Texto proporcionado.
━━━━━━━━━━

Clásicos olvidados del siglo XX (II)

La penumbra de las cinco y cuarto

  • En 'El hombre que ríe', un cuento bellísimo y asombroso, que devuelve al lector la frágil textura de la infancia, Salinger capturó para siempre el amargor del final de la inocencia

El escritor J.D. Salinger (Nueva York, 1919-Cornish, 2010).

El escritor J.D. Salinger (Nueva York, 1919-Cornish, 2010). / D. S.

Podría decirse que J.D. Salinger es un gran escritor menor. ¿Qué es un escritor menor? Alguien que se lee con gran interés y que casi nunca defrauda, pero que no consigue traspasar la línea de sombra que separa la simple experiencia humana del abismo sin fondo de la existencia. Si leemos a Simone Weil, a Emily Dickinson, a Tolstoi, a Dante, a Melville, a Conrad, a Chéjov, a Ajmátova, a Cervantes, sabemos que estamos sumergiéndonos en el laberinto sin fondo de la conciencia humana, allí donde todo está oscuro y claro a la vez, como en un fondo abisal iluminado por una luz que no sabemos de dónde llega. Si leemos a Salinger, en cambio, sólo estamos chapoteando en las aguas tranquilas de la orilla. Ahora bien, ¿hay algo más agradable que ese chapoteo? ¿Hay algo que nos haga sentir mejor? No, y mentiríamos si dijéramos lo contrario.

━━━━━━━━━━

Datos guardados.
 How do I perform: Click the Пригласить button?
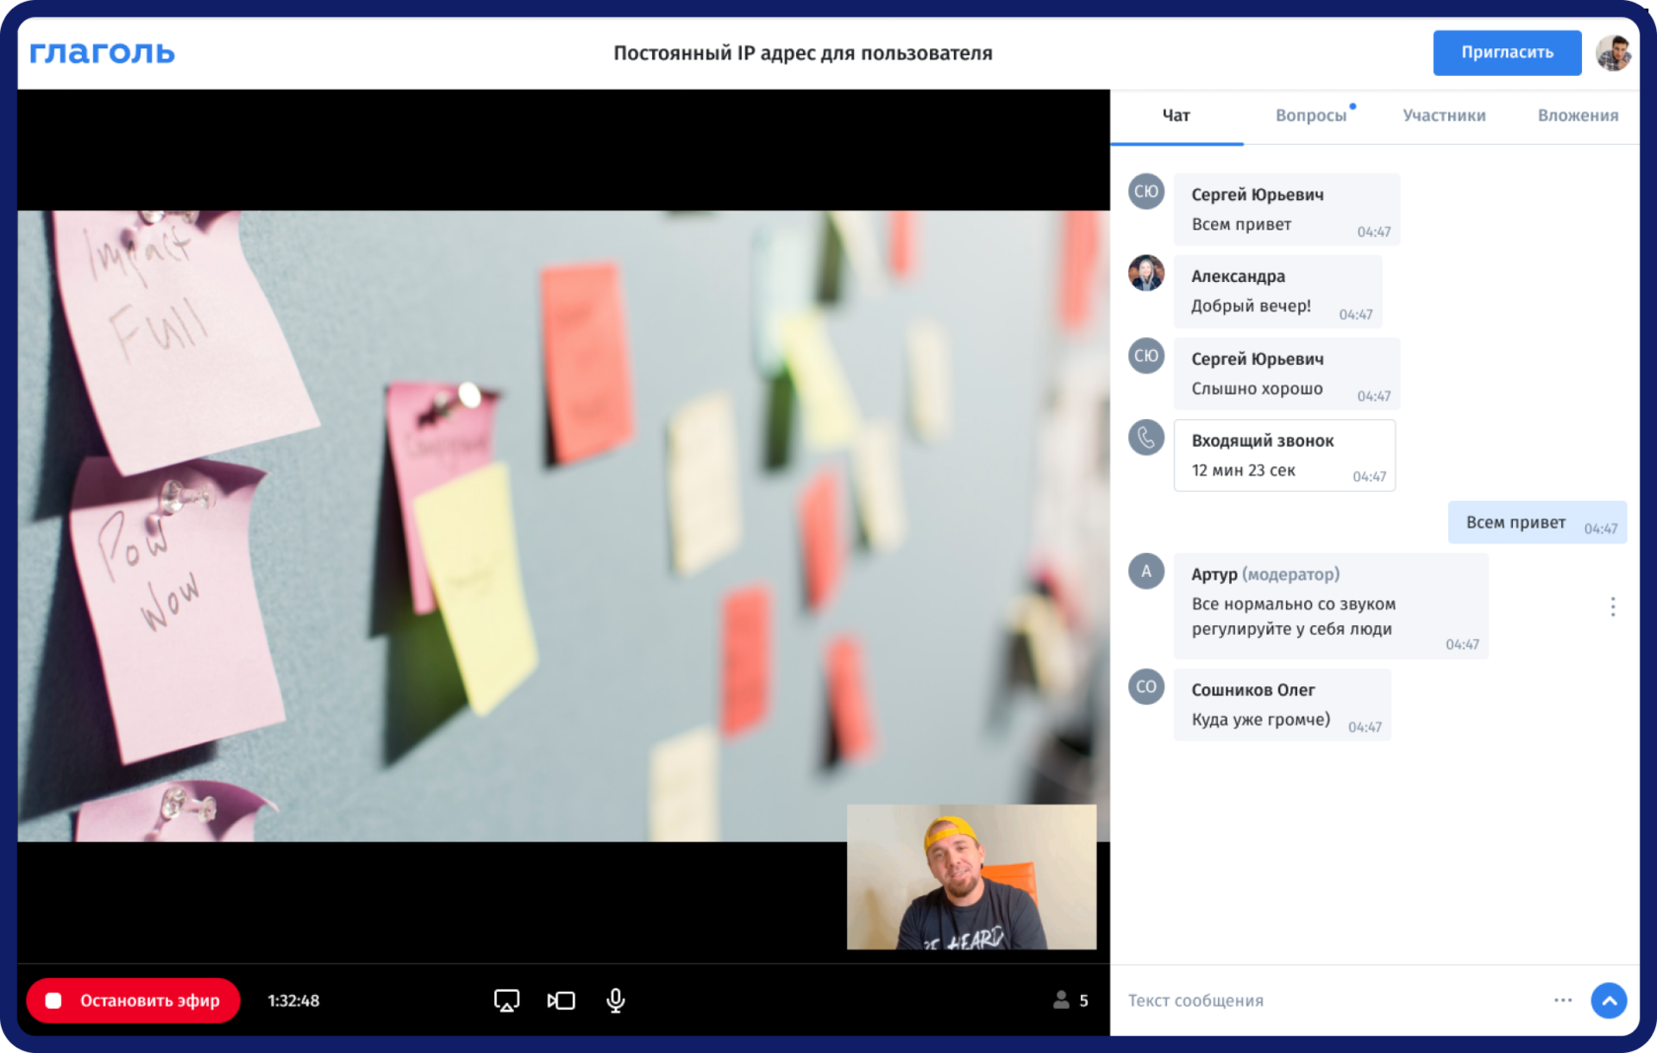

━━━━━━━━━━

Ejercicio propuesto 1.
Responde con lo que dice el texto sobre Salinger:
(a) ¿Cómo se llama el cuento de Salinger que se menciona?
(b) ¿En qué ciudad nació el escritor?
(c) Al leer a Salinger, ¿en qué aguas estamos chapoteando?
Ejercicio propuesto 2.
Copia el trozo del texto sobre Salinger que arranca en "Clásicos olvidados del" y acaba después de "2010). / D. S.", cambiando "infancia" por "niñez".

Resultado 1.
(a) 'El hombre que ríe'.
(b) En Nueva York.
(c) En las aguas tranquilas de la orilla.

Resultado 2.
Clásicos olvidados del siglo XX (II)

La penumbra de las cinco y cuarto

  • En 'El hombre que ríe', un cuento bellísimo y asombroso, que devuelve al lector la frágil textura de la niñez, Salinger capturó para siempre el amargor del final de la inocencia

El escritor J.D. Salinger (Nueva York, 1919-Cornish, 2010).

El escritor J.D. Salinger (Nueva York, 1919-Cornish, 2010). / D. S.